28.03.2023

Aus Unionsgründen konzessionsloses Wettbüro haftet nicht für verlorene Sportwetteinsätze

Wurde einem Wettbüro im Hinblick auf unionsrechtliche Bedenken gegen die Regelungen über die Erteilung von Konzessionen zur Veranstaltung von Sportwetten keine Konzession erteilt, obwohl es sich darum bemüht hat, kann das konzessionslos handelnde Wettbüro nicht sanktioniert werden. Schließt eine Privatperson mit einem solchen Wettbüro Sportwetten ab, sind diese nicht wegen Gesetzesverstoß nichtig; das Wettbüro ist in diesem Fall nicht zur Rückzahlung verlorener Wetteinsätze verpflichtet.

OLG Frankfurt a.M. v. 19.1.2023 - 8 U 102/22
Der Sachverhalt:
Der Kläger nimmt das beklagte Wettbüro auf Rückzahlung verlorener Sportwetten in Anspruch. Er hatte von 2018 bis 2020 in Wettbüros der Beklagten und über deren deutschsprachige Webseiten Sportwetten abgeschlossen. Die Onlinewetten tätigte er von zu Hause über sein Smartphone, dabei tätigte er Einsätze im Internet i.H.v. über 40.000 €. Dem stehen Auszahlungen von knapp 5.000 € gegenüber.

------------

AUFGABE 1 - Fasse den Absatz des Textauszugs, der mit „Der Kläger nimmt“ beginnt, als knappe Stichpunktliste zusammen und behalte dabei seine wesentlichen Fakten bei.
AUFGABE 2 - Gib die Zeilen der Auflistung unverändert aus, beginnend mit ihrer ersten Zeile und endend mit der Zeile, die "Best Director [806, 380]" enthält.

Koordinatendaten der Einträge:
------------

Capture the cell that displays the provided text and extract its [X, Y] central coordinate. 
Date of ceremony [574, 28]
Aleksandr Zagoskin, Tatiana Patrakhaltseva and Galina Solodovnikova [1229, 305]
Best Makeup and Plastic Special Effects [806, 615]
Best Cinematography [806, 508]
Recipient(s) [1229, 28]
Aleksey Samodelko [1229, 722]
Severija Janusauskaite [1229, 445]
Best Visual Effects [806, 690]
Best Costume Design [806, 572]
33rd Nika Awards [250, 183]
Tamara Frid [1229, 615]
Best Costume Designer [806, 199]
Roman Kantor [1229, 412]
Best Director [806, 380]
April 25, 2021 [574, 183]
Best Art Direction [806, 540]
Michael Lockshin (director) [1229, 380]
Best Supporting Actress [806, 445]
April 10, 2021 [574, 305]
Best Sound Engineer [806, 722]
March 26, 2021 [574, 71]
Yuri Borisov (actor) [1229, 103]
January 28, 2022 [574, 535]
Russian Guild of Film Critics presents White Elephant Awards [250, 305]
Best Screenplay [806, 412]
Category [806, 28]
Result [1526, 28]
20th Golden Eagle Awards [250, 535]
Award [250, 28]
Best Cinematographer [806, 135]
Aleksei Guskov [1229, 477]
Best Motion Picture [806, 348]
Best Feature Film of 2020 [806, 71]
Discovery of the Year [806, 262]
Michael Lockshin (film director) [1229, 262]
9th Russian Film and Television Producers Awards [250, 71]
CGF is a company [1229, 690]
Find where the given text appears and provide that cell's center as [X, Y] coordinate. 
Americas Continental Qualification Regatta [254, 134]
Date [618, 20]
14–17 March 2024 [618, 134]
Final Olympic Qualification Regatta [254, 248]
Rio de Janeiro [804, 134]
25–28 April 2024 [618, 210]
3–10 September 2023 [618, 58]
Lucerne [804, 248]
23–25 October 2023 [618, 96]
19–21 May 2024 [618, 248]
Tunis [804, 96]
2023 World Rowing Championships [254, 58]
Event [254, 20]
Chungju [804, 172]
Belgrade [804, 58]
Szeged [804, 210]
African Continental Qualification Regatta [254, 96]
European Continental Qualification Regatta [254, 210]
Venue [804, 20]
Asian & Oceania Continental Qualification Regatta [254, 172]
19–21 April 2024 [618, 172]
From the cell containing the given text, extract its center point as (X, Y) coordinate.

------------

RICHTIGE AUSGABE 1 -
- Der Kläger verlangt vom beklagten Wettbüro die Rückzahlung verlorener Sportwetten.
- Von 2018 bis 2020 schloss er Sportwetten in Wettbüros der Beklagten und über deren deutschsprachige Webseiten ab.
- Die Onlinewetten tätigte er von zu Hause über sein Smartphone, mit Einsätzen im Internet von über 40.000 €.
- Dem stehen Auszahlungen von knapp 5.000 € gegenüber.

RICHTIGE AUSGABE 2 -
Capture the cell that displays the provided text and extract its [X, Y] central coordinate. 
Date of ceremony [574, 28]
Aleksandr Zagoskin, Tatiana Patrakhaltseva and Galina Solodovnikova [1229, 305]
Best Makeup and Plastic Special Effects [806, 615]
Best Cinematography [806, 508]
Recipient(s) [1229, 28]
Aleksey Samodelko [1229, 722]
Severija Janusauskaite [1229, 445]
Best Visual Effects [806, 690]
Best Costume Design [806, 572]
33rd Nika Awards [250, 183]
Tamara Frid [1229, 615]
Best Costume Designer [806, 199]
Roman Kantor [1229, 412]
Best Director [806, 380]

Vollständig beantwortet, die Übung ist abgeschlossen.